Social Security tells family to pay $100,000 debt left by man who faked death in 1960s

The Social Security Administration is telling sisters in Oregon and California to pay back approximately $100,000 in survivor benefits their family received after their father vanished and was presumed dead almost 50 years ago. In fact the man, funeral director Douglas Grensted, had faked his death and run off with his mistress.

Grensted lived for decades under the name of Richard Morley, having conned Social Security into giving him a fraudulent Social Security card by stealing the identity of one of the people he buried. He confessed the deception in a letter to the administration shortly before his death in Arizona in 2015, according to the NBC affiliate in Portland, Ore., which first reported the story. That revelation prompted the administration to demand that his wife, Barbara Grensted, pay back $87,000 in survivor benefits she received from the government after he was declared dead by a court in 1976. It is also seeking $10,000 paid to his daughter, Beth Grensted, and $12,000 to his other daughter, Lynne Grensted Thurston.
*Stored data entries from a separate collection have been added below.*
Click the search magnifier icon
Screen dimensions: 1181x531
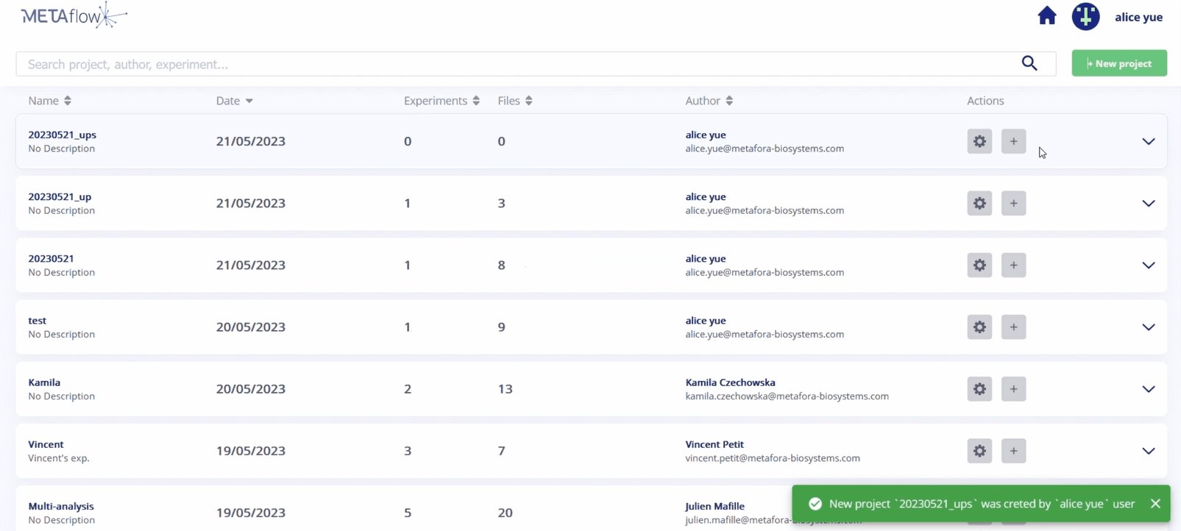[x=1029, y=64]
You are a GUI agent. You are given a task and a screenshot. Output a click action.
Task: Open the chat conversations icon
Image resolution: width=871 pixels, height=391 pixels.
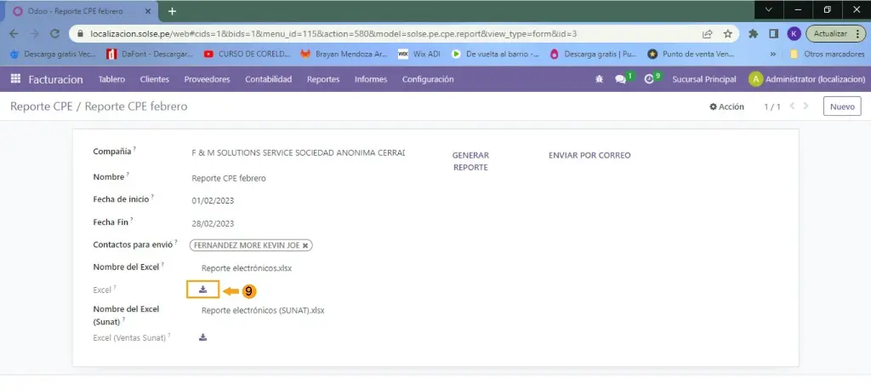coord(620,79)
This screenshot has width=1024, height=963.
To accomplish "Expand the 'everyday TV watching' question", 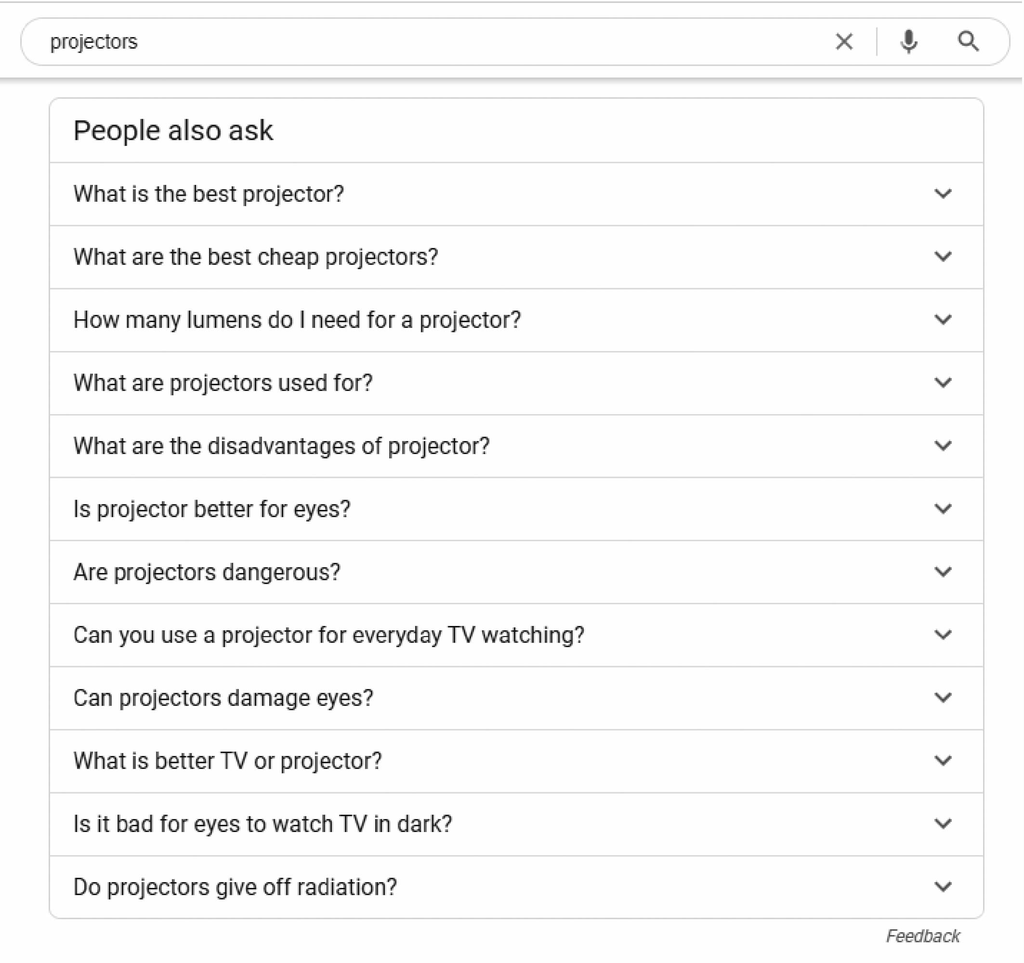I will (329, 635).
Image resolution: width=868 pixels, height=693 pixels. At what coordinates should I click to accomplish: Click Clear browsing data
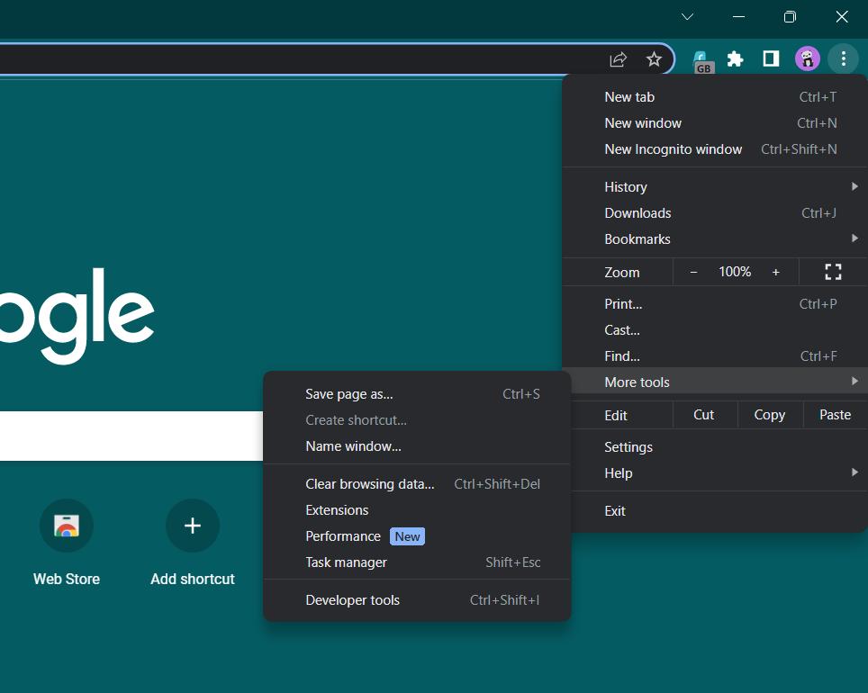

An administrative court judge, citing the highly unusual circumstances of the case, initially limited Barbara’s repayments to just $10 a month until her death, at which time the remaining amount would be forgiven. The judge reversed course after Barbara Grensted’s death in September at age 89, just two months after the prior ruling, and said that her surviving daughters, now in their 60s, were on the hook for the rest. They are appealing the judge’s ruling.

The daughters contend their mother’s death was at least partly due to shock of the case. “All this time we thought my dad was a victim, that something happened to him. And just getting hit with the whole thing of he’s been alive, we were the victims!” Thurston told the Portland NBC affiliate.

Santa Cruz attorney Glen Olives, who is representing the Grensted sisters, says his clients earnestly believed their father vanished on a hunting trip in 1968 and had been dead ever since then. So did the Social Security Administration, he adds.

“In 1976 Barbara went to court with another attorney and got a ruling from a superior court that Doug was in fact presumed to be dead. In 1977 she finally got a letter from the Social Security Administration saying we are no longer going to dispute the fact that Doug was dead,” Olives told the Washington Examiner, noting that the 1968 search involved both the FBI and the National Guard.

Olives also claims that the eventual confession that the Social Security Administration used to to bring the overpayment claim to the surviving family members was never dated or properly authenticated.

The Social Security Administration has argued that those claims are irrelevant to the case. “You would think that after 10, 20, 30, 40, 50 years that a statute of limitations might set in,” Olives said. “Social Security does not recognize a statute of limitations.”

The Social Security Office in Santa Cruz, Calif., which has been handling the case relating to Beth Grensted, did not respond to a request for comment. A spokesman for the SSA office in Salem, Ore., which is handling case relating to Thurston, could not be reached for comment.